Maximum-intensity projection image (A), axial 124I-labeled chimeric
monoclonal antibody G250 (124I-cG250) positron emission tomography (PET)
images (B and E), axial attenuation correction non-contrast-enhanced computed tomography
(CT) for 124I-cG250 PET localization (C and F), and fused axial
124I-cG250 PET/CT images (D and G) demonstrating significant
124I-cG250 activity in the superior portion of the right kidney (A, B, and D;
red arrows) that corresponds to the mass seen on the prior diagnostic
contrast-enhanced CT of the abdomen in Figure 1. Note that there is little to no 124I-cG250 accumulation
in the normal kidney (B, D, E, and G; blue arrows).

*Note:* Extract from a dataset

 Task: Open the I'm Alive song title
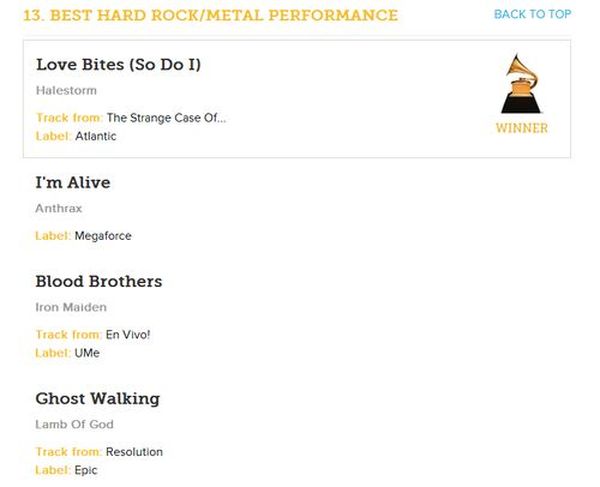[73, 182]
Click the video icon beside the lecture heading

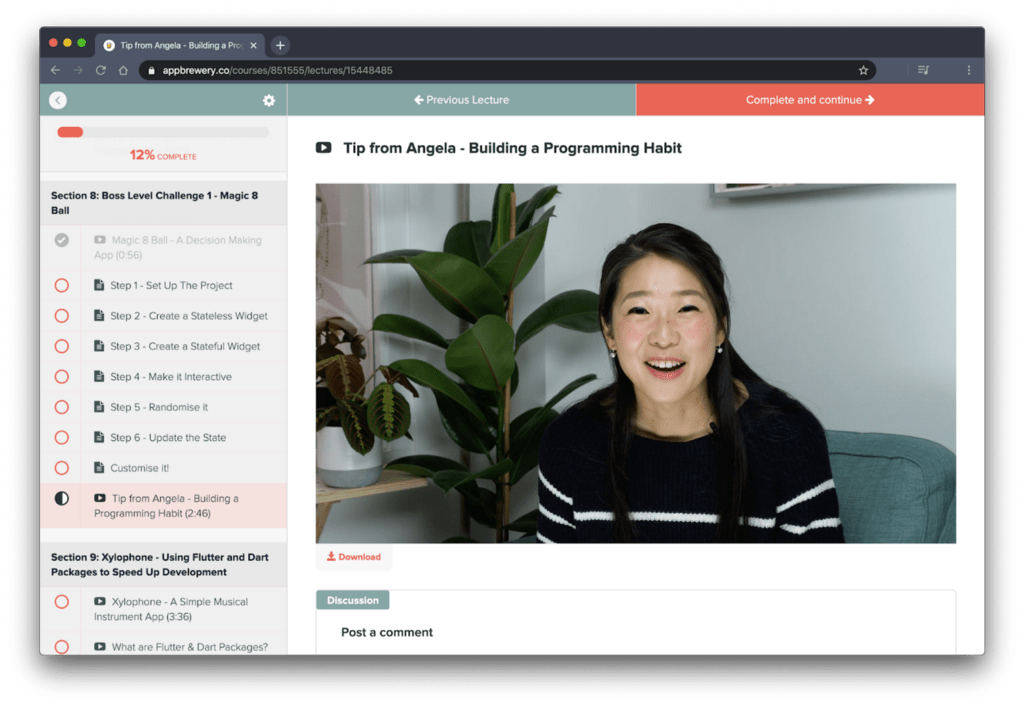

Additionally, on
124I-cG250 PET/CT imaging, there is increased focal 124I-cG250
activity within a small retroperitoneal lymph node (A, E, and G; yellow
arrows), which was not originally identified in the initial interpretation of
the prior diagnostic contrast-enhanced CT of the abdomen or the
18F-fluorodeoxyglucose PET/CT. This small retroperitoneal lymph node (A, E,
F, and G; yellow arrows) was later successfully identified and resected
with the aid of a laparoscopic gamma detection probe at the time of laparoscopic right
radical nephrectomy and retroperitoneal lymph node dissection.